» **Task directions**:
Starting at the line that contains "Image resolution: width=1328", reproduce every line through the end of the entries below, with no pictures in the copy.

Stored records
☆ ☆ ☆ ☆ ☆ ☆ ☆

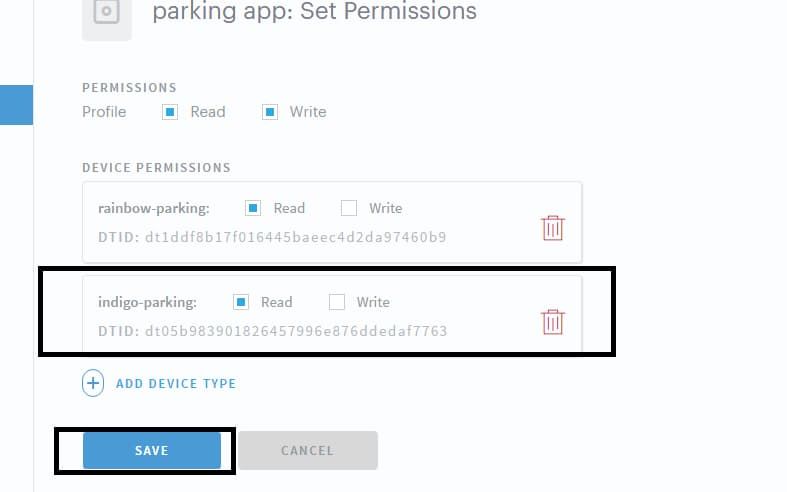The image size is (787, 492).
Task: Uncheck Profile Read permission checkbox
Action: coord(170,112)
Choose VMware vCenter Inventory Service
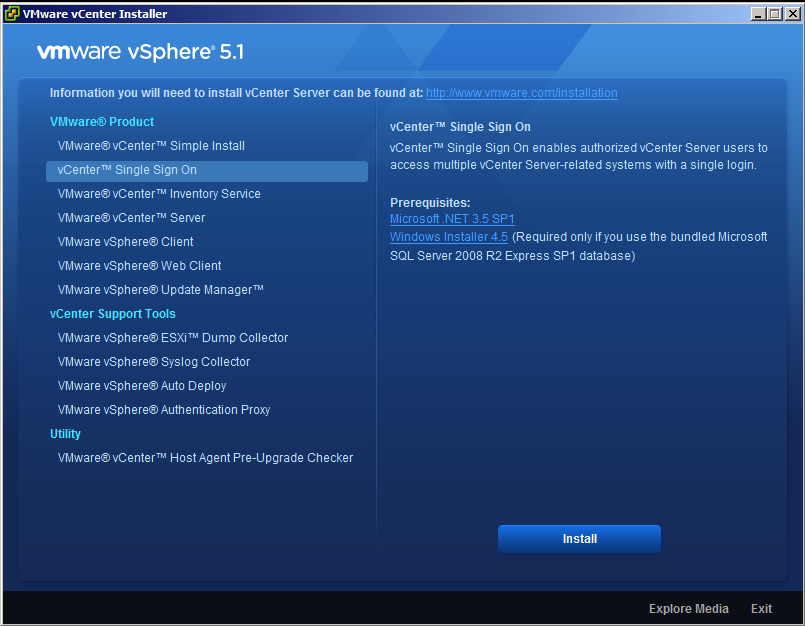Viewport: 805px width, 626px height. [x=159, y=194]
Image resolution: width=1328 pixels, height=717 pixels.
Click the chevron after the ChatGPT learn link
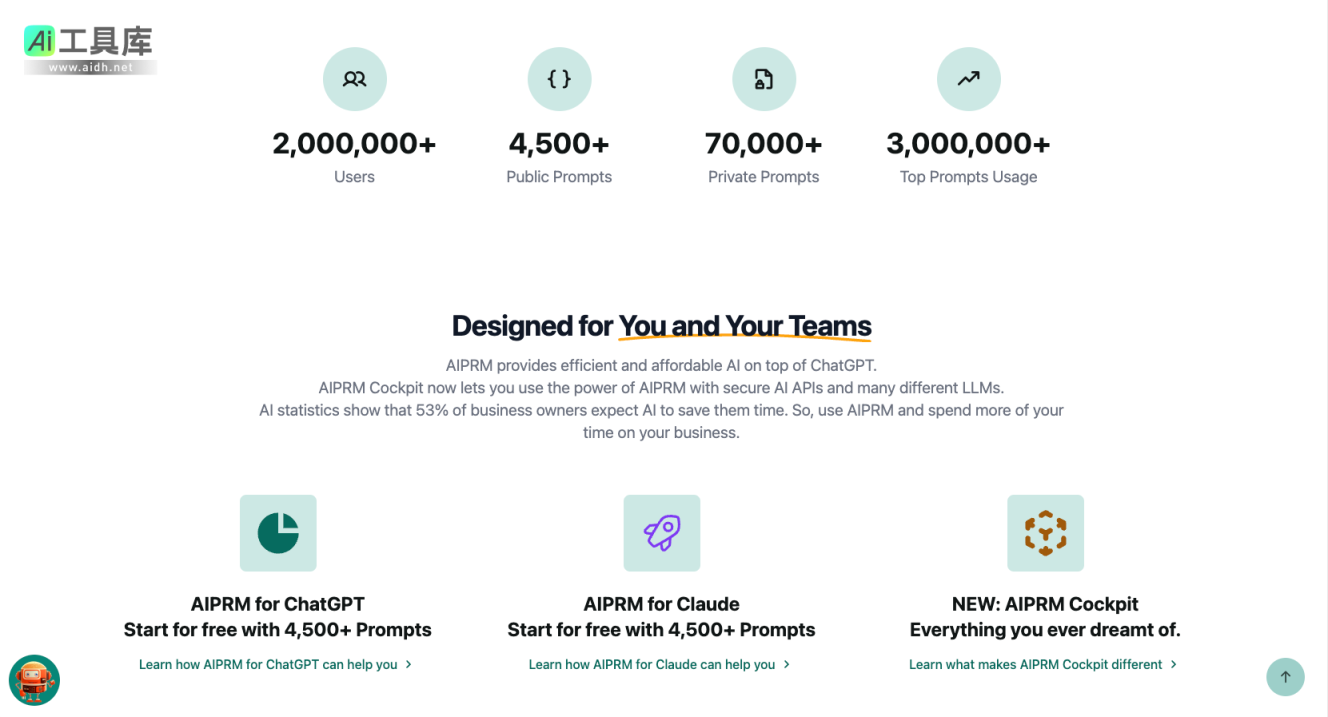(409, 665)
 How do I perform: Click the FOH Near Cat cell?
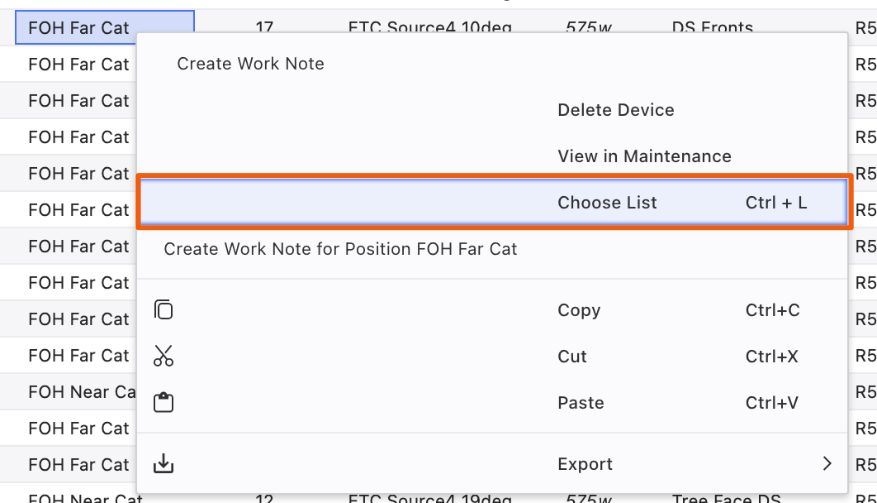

☆ ☆ ☆ ☆ ☆ ☆ ☆

» **Response below**:
Image resolution: width=1328 pixels, height=717 pixels.
Click the chevron after the ChatGPT learn link
(409, 665)
 How do I perform: Click the FOH Near Cat cell?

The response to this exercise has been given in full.